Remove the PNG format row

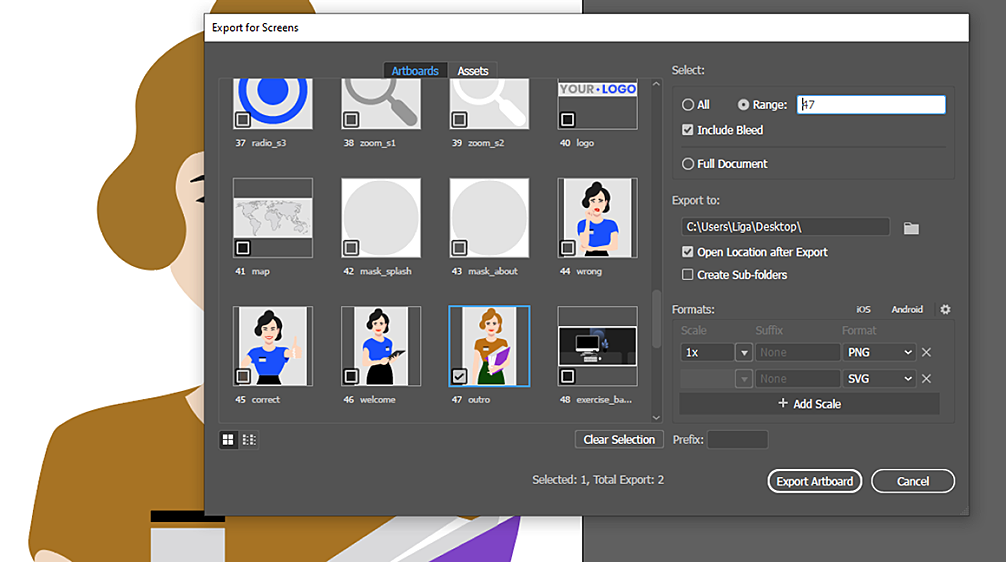(x=926, y=352)
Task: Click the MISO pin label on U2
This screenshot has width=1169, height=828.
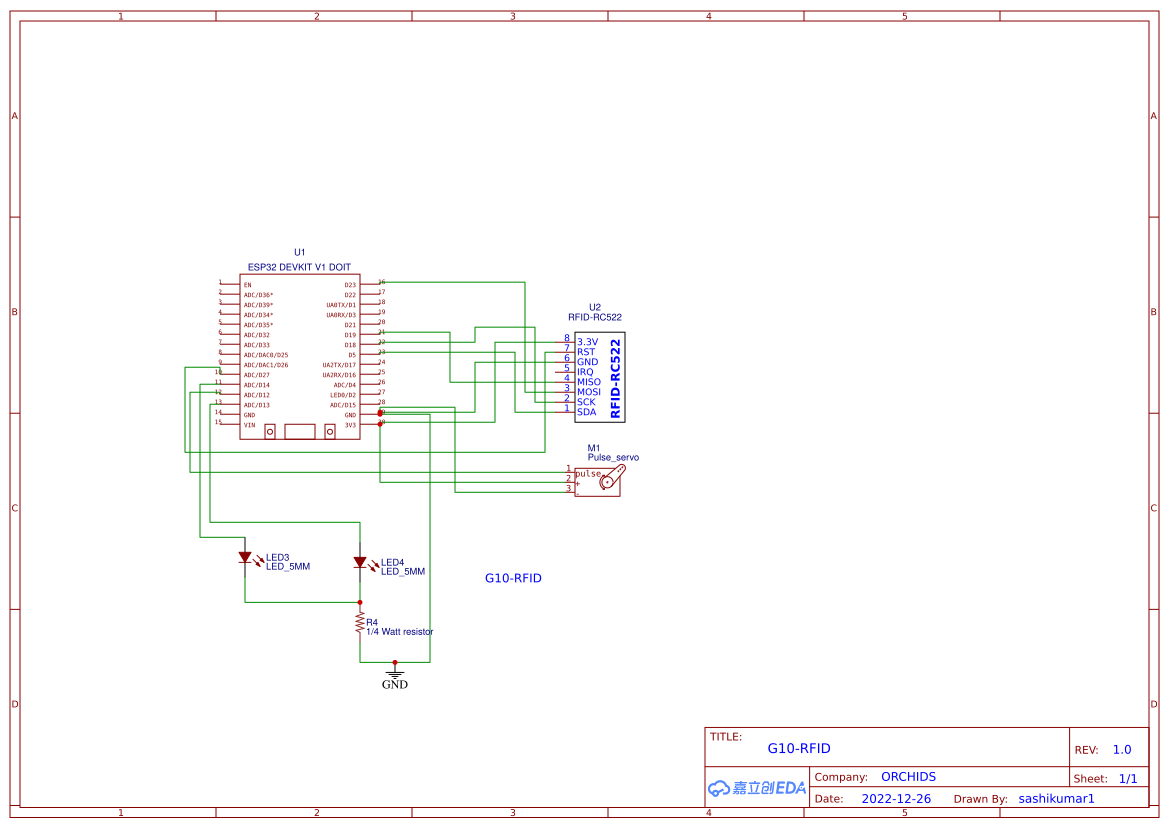Action: pos(589,382)
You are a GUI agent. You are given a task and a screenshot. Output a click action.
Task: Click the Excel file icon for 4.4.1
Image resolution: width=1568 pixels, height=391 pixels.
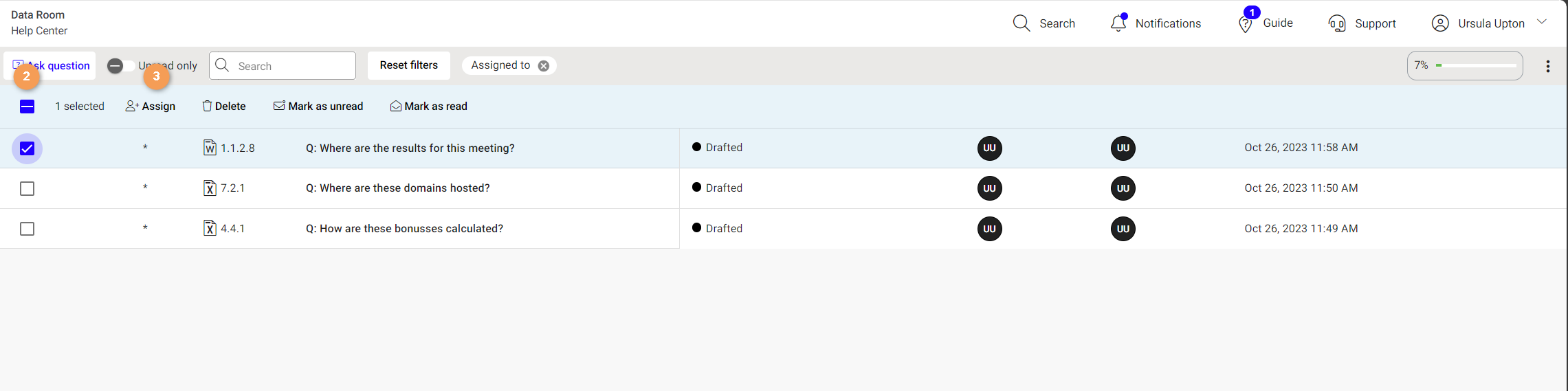click(210, 228)
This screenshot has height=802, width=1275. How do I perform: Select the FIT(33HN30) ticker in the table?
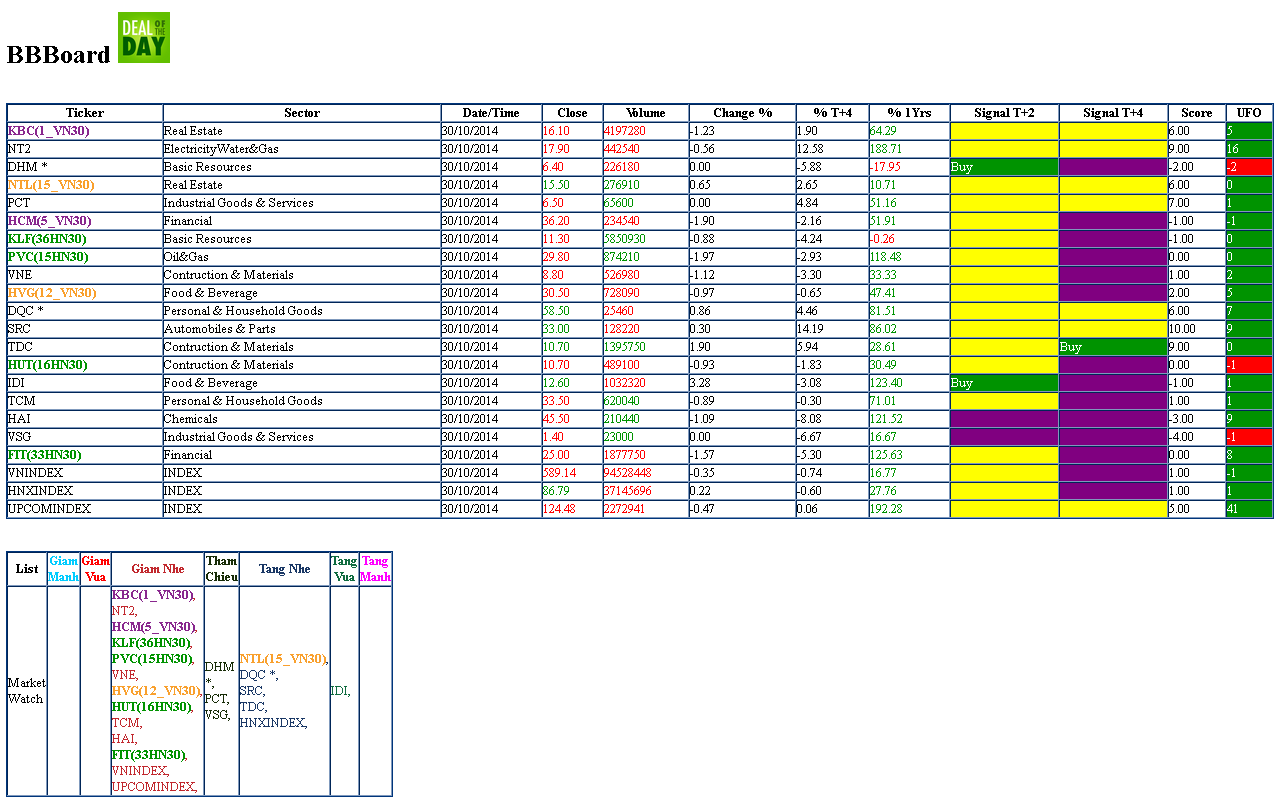pyautogui.click(x=45, y=455)
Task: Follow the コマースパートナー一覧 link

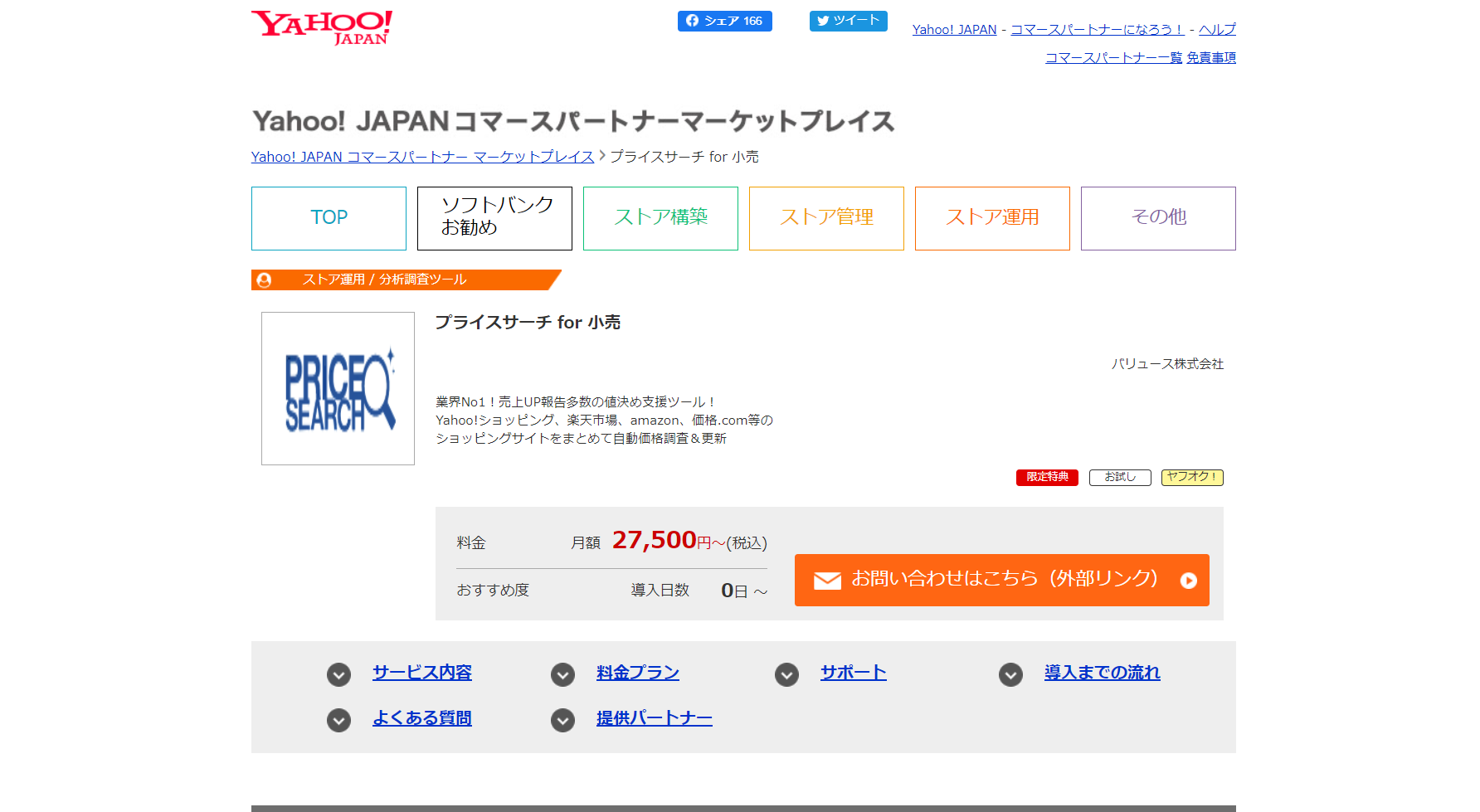Action: click(1113, 58)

◇ ◇ ◇

Do this » Tally the lines of the listing above that contain the string "screenshot", matching case exactly. What is the count? Give only the number.

Answer in full » 3